- Associated Press - Friday, January 31, 2014

NORFOLK, Va. (AP) - The first of four U.S. warships that will be based in Europe to protect against a ballistic missile attack left Virginia on Friday for its new home port in Spain, which hasn’t permanently hosted a U.S. ship since 1979.

The guided-missile destroyer USS Donald Cook will be home ported in Rota, Spain, about 60 miles northwest of Gibraltar. The Cook, and the three other destroyers that will join it by the end of next year, are each equipped with the sophisticated Aegis radar system, which enables it to track and shoot down ballistic missiles.

“We will be bringing forward a protective umbrella to our forward deployed forces as well as to our allies and friends in Europe,” Cmdr. Scott Jones, the Cook’s commanding officer, told reporters before leaving Naval Station Norfolk. “The ship certainly does bring an awesome capability.”

The ships are being forward deployed as part of the Obama administration’s four-phase plan to put land- and sea-based radars and interceptors in several European locations over the next decade. The plan was developed in 2009 to protect against a potential Iranian nuclear threat and approved by NATO the following year. Since 2011, the U.S. has been rotating ships equipped with the radar system in and out of Europe from bases in Virginia and Florida.

Keeping four of the ships overseas will allow the Navy to keep a continuous presence in the Mediterranean and eastern Atlantic Ocean. It typically takes 10 to 14 days for a ship leaving the East Coast to travel to Europe.

“Permanently forward deploying four ships in Rota will enable us to be in the right place, not just at the right time, but all the time,” Navy Secretary Ray Mabus said in a written statement announcing the Cook’s departure.

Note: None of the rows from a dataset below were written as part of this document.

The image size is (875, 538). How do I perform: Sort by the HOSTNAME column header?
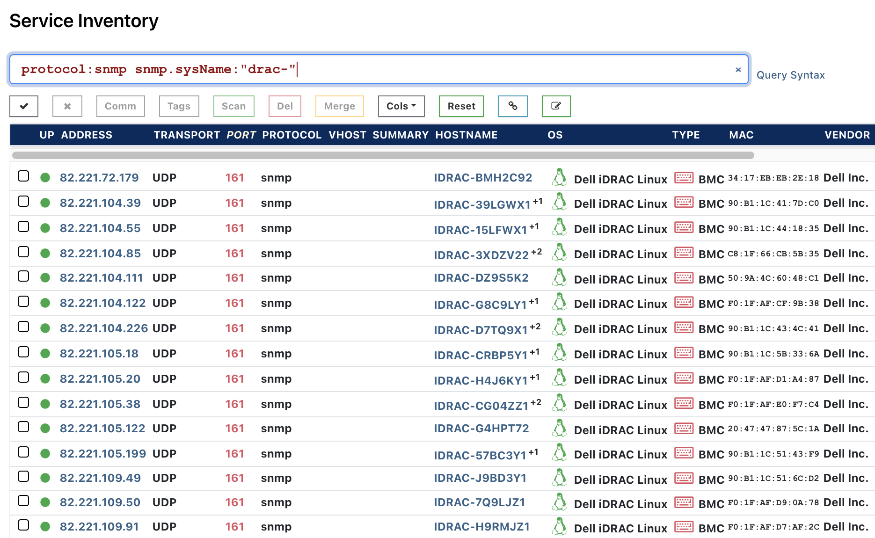tap(467, 135)
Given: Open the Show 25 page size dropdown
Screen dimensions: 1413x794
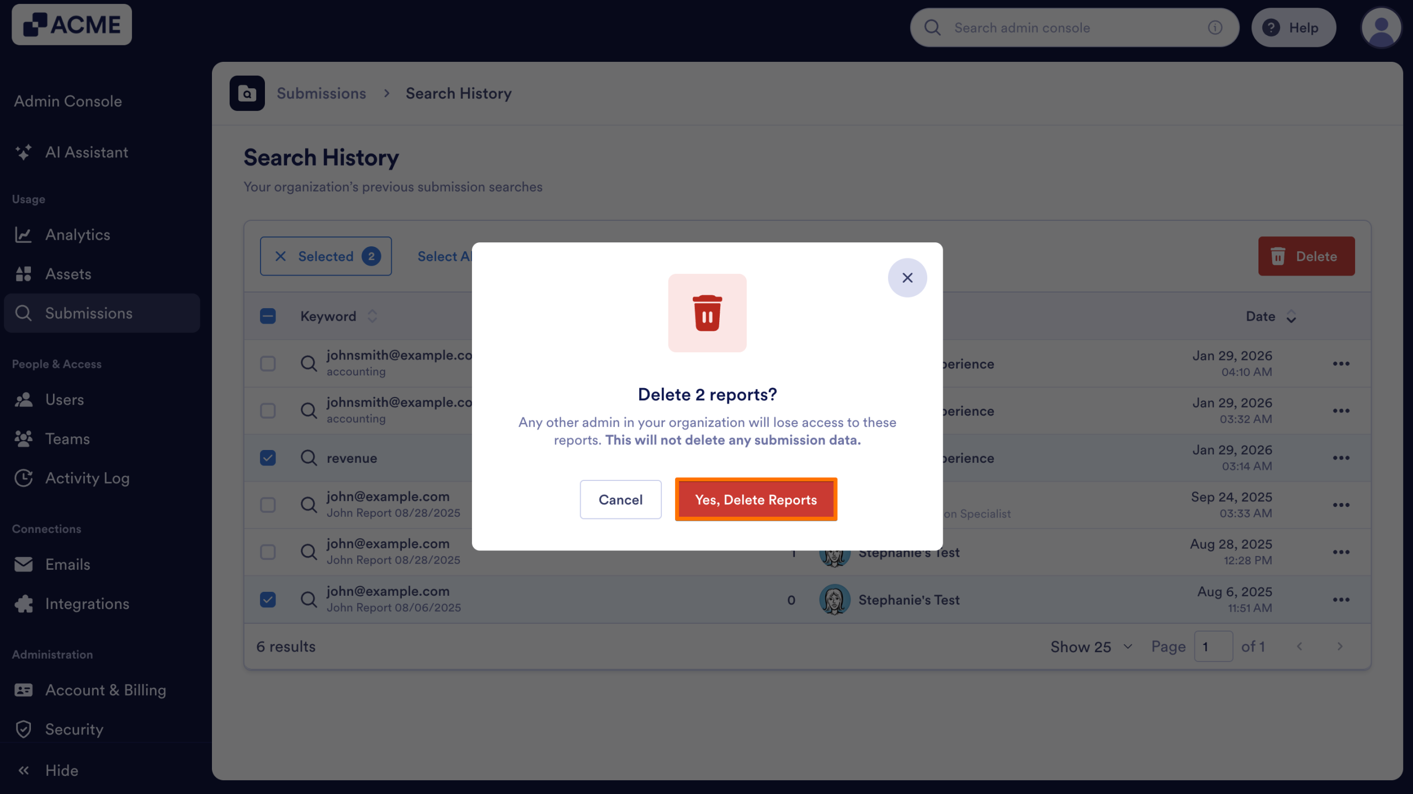Looking at the screenshot, I should pos(1090,646).
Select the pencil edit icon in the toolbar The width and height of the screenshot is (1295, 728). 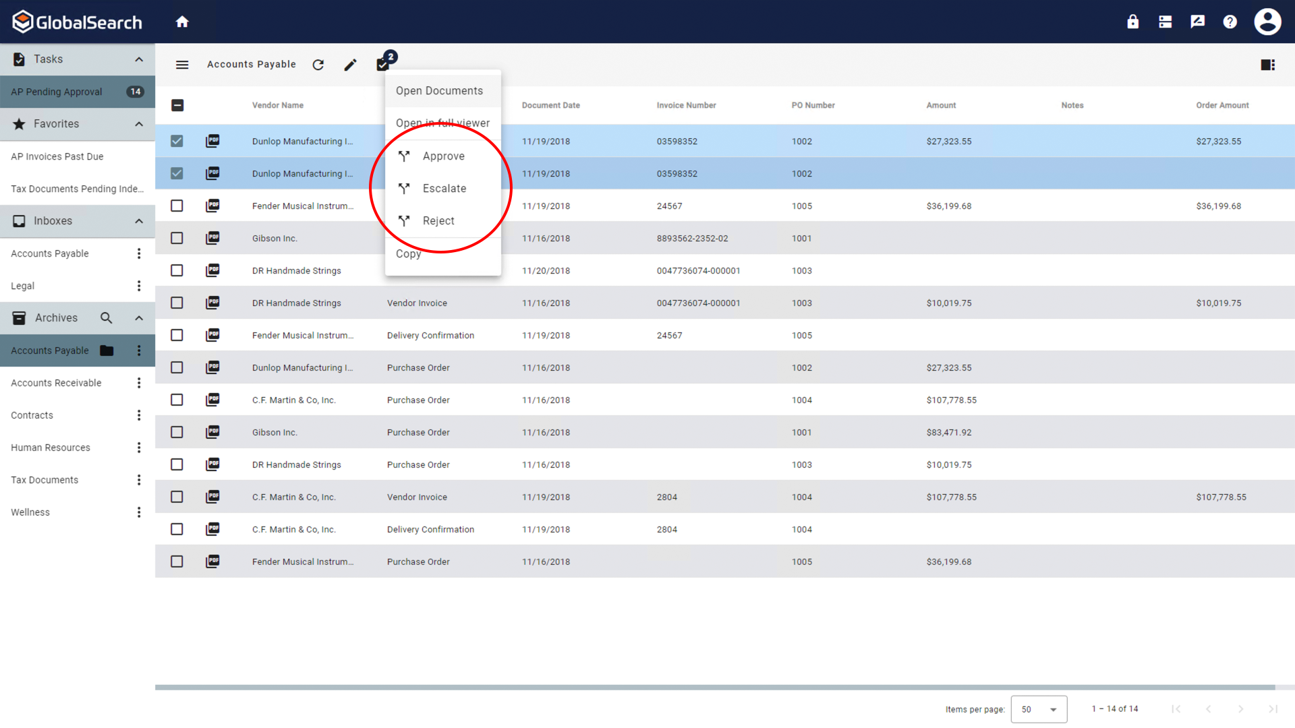point(350,65)
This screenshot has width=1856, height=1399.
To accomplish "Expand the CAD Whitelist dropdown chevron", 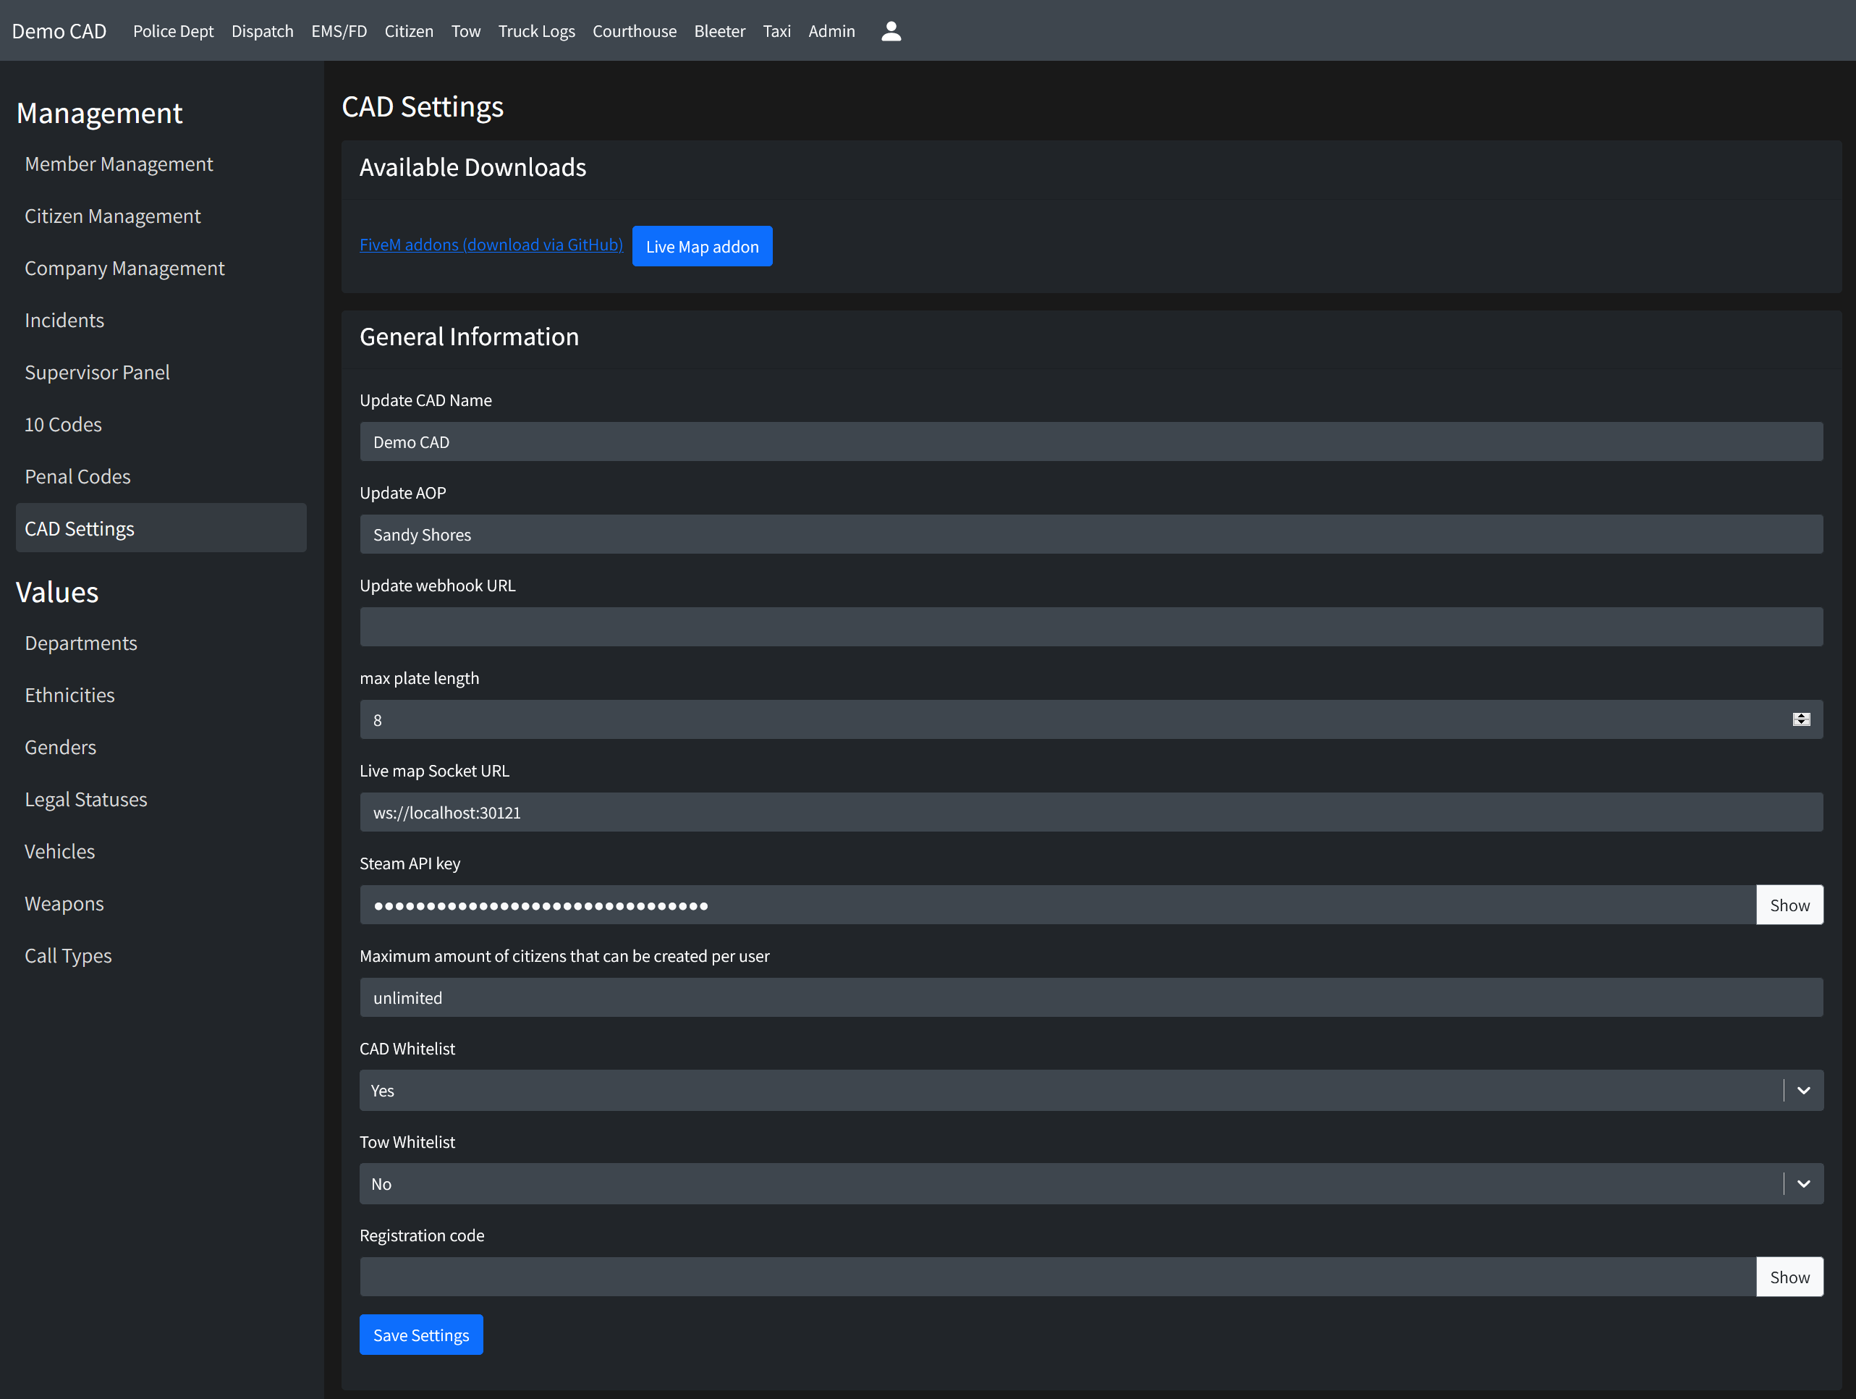I will (1803, 1090).
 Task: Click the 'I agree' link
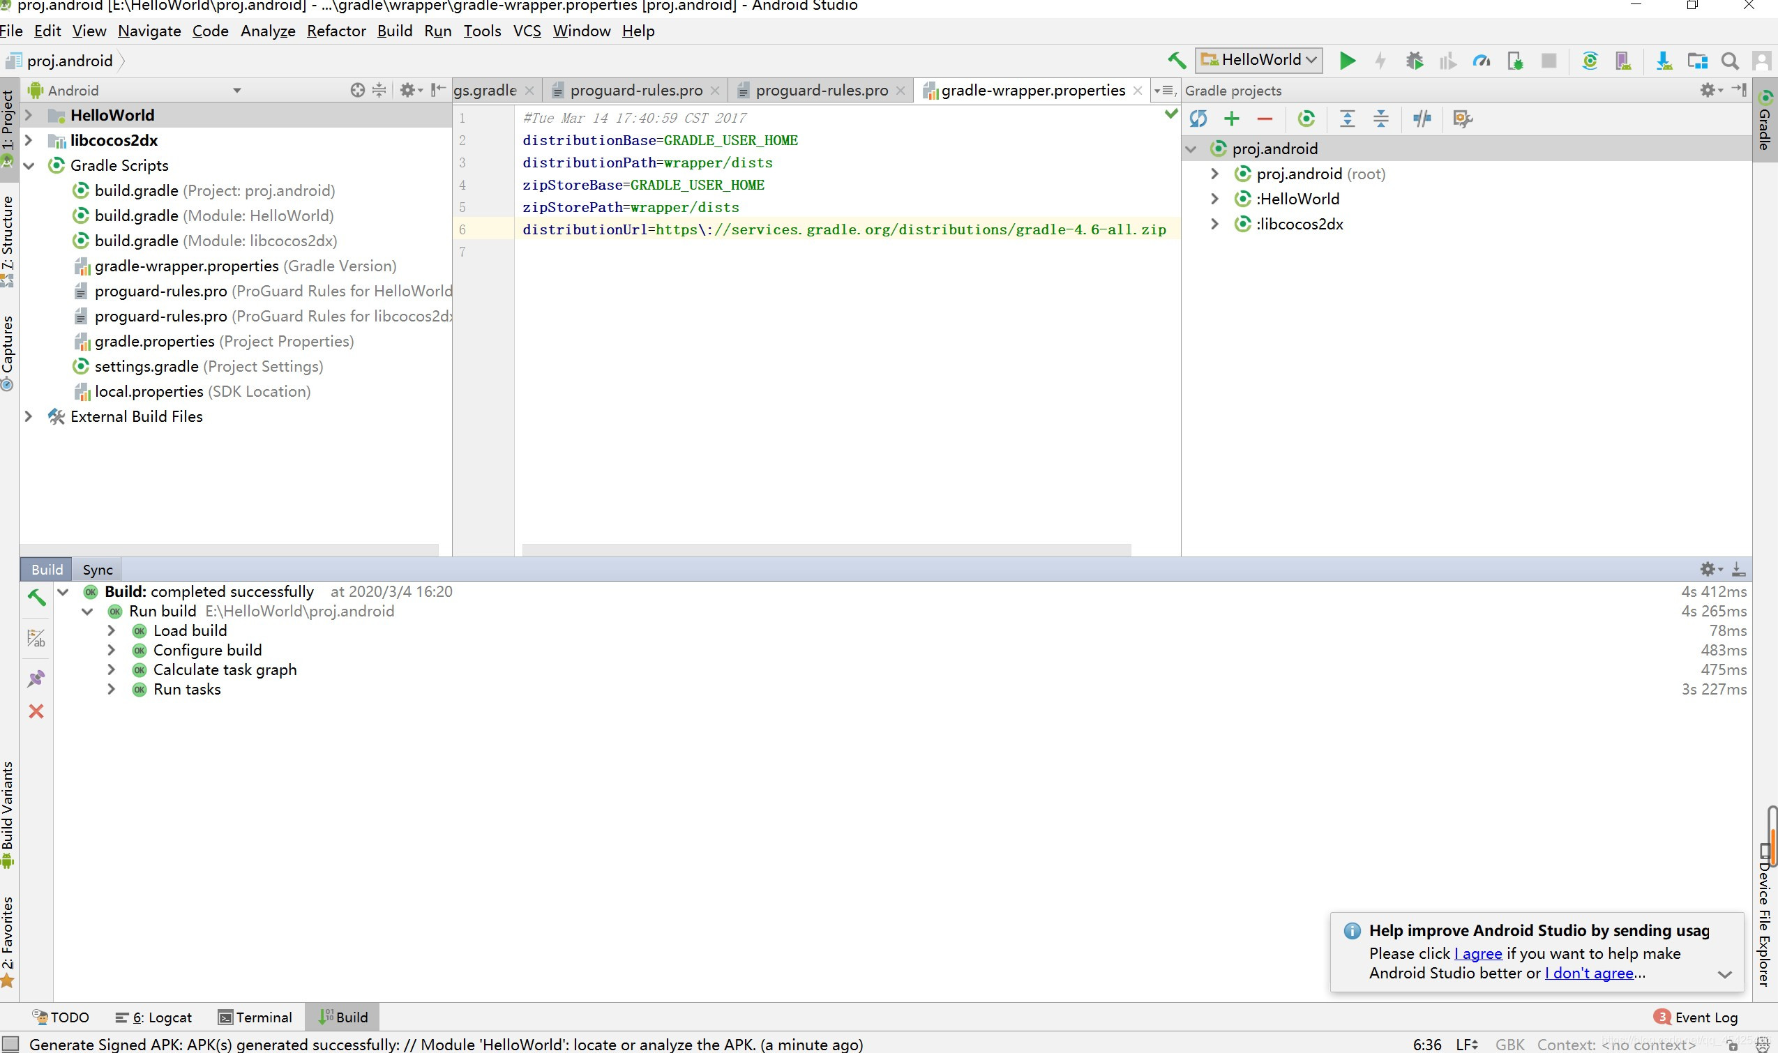click(x=1478, y=954)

Rota, Spain, has served as a principal overseas base for the U.S. Navy since the early 1950s. It is already home to a U.S. Navy hospital and U.S. ships regularly stop there while overseas.

Jones said about a dozen families of crew members have already moved to Spain, but that most of them are waiting until the school year is over to relocate. Several sailors aboard the ship said they specifically chose to stay assigned to the Cook longer than they originally planned to so that they could live overseas.

Although the Cook will be home ported in Spain, sailors will still go out on lengthy deployments just as they do now. Navy officials declined to specify exactly how long those deployments would be, citing the need to maintain operational security.

For those serving aboard the ship, one of the perks of being forward deployed will be avoiding the long sail back to the East Coast once that deployment ends.

“It’s always the worst part when you know you’re coming home and then you’re like, ’Alright, we’re on our way home, but now we have our two week trip across the Atlantic,’ ” said Petty Officer 1st Class Aaron Tadlock, a fire control man. “So this is going to be really exciting to know that we’ve finished, but it’s going to take us a day to get home now. So that’s one really huge benefit about cutting out the trip over the Atlantic.”

The next destroyer to move to Spain will be the USS Ross, which will leave Norfolk this summer. The Norfolk-based USS Porter and the Mayport, Fla.-based USS Carney will move to Spain in 2015.